Patterson also writes poetry and volunteers in schools in Napa, Calif., where he now lives, conducting workshops on poetry for high school students.

The desire to spark love for poetry in others seems to be one of the hallmarks of the true poetry devotee. It certainly distinguishes Luis Rodriguez. Mr. Rodriguez discovered poetry while serving time in jail, and credits that discovery with turning his life around. Now a published poet and writer living in Chicago, he conducts poetry workshops in prisons and juvenile detention centers.

"I was not good at school, I was not good at grammar," he says. But poetry, "is instinctual. Everyone's got it. It's soul talk."
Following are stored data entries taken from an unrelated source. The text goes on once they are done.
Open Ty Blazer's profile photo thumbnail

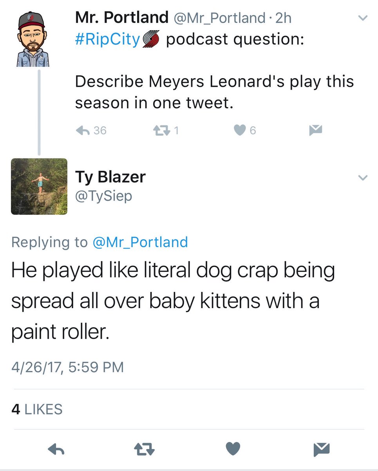[39, 186]
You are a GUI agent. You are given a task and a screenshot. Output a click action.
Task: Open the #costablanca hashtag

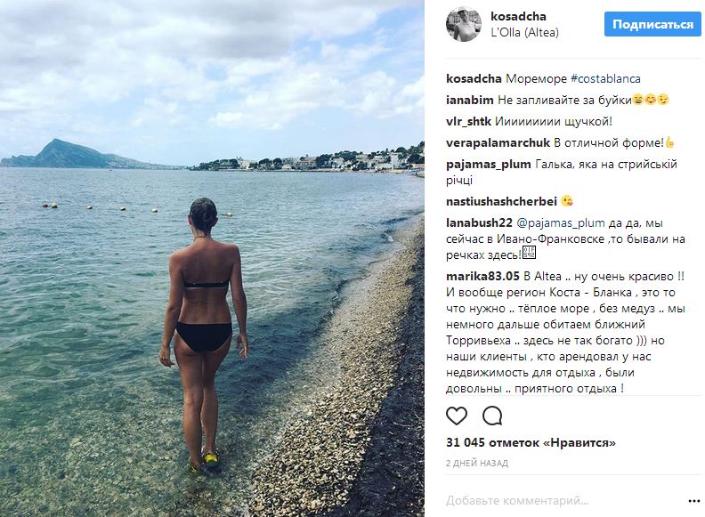(x=605, y=78)

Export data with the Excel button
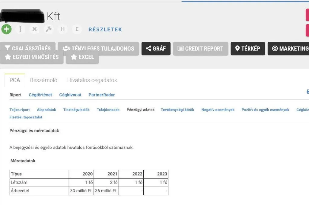pos(82,57)
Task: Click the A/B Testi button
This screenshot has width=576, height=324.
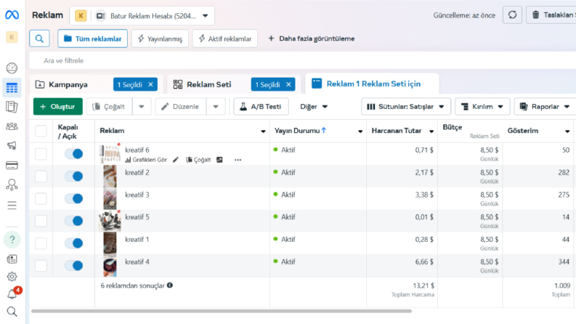Action: (x=261, y=107)
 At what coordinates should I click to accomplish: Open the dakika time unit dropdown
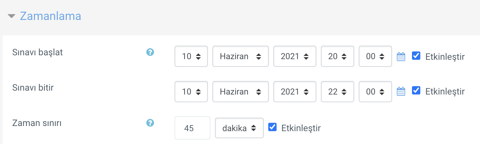239,128
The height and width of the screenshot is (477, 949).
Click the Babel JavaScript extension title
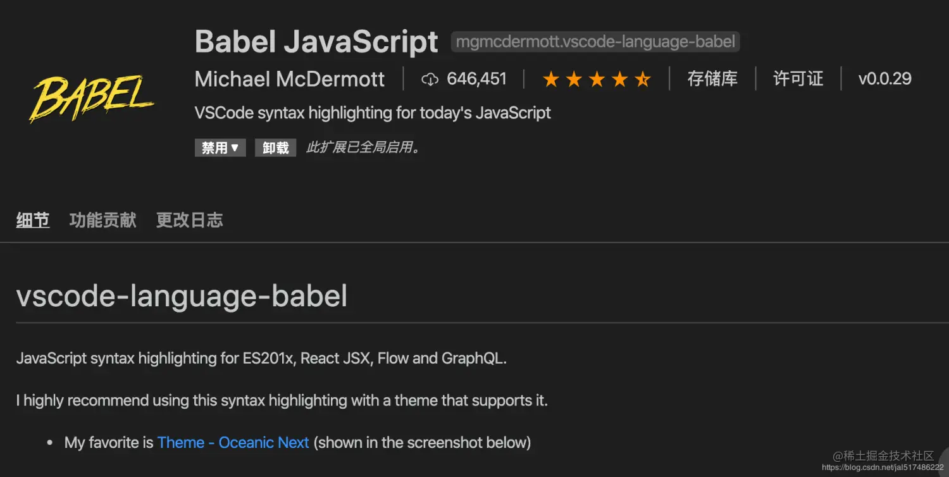316,42
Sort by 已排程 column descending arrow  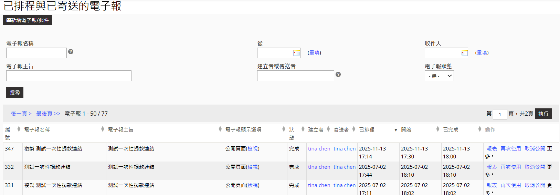(x=395, y=130)

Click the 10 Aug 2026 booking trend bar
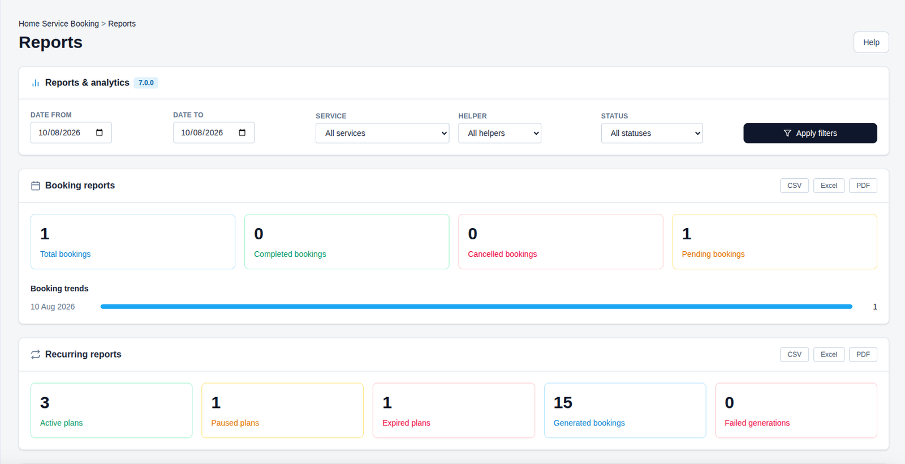476,307
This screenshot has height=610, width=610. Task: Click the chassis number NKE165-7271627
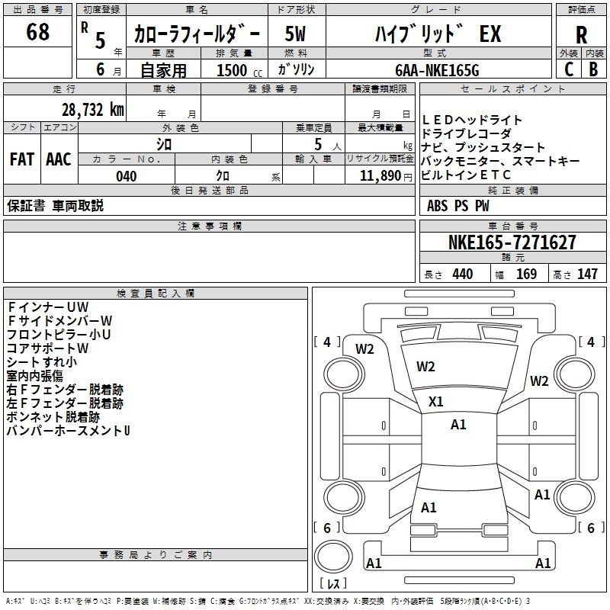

"We hunger for absolute truth, and poetry is truth," says Andy Carroll who, along with former US poet laureate Joseph Brodsky, is a founder of the American Poetry and Literacy Project. He says he lost his taste for poetry as a child in school when uninspired teaching "pounded it out" of him. But then in graduate school he came to it anew, helped along by the discovery of Marianne Moore's famed verse on "Poetry" which begins, "I, too, dislike it." (I, too, dislike it: there are things that are important beyond/all this fiddle./Reading it, however, with a perfect contempt for it, one/discovers in/it after all, a place for the genuine./Hands that can grasp, eyes/that can dilate, hair that can rise/if it must, these things are important ...)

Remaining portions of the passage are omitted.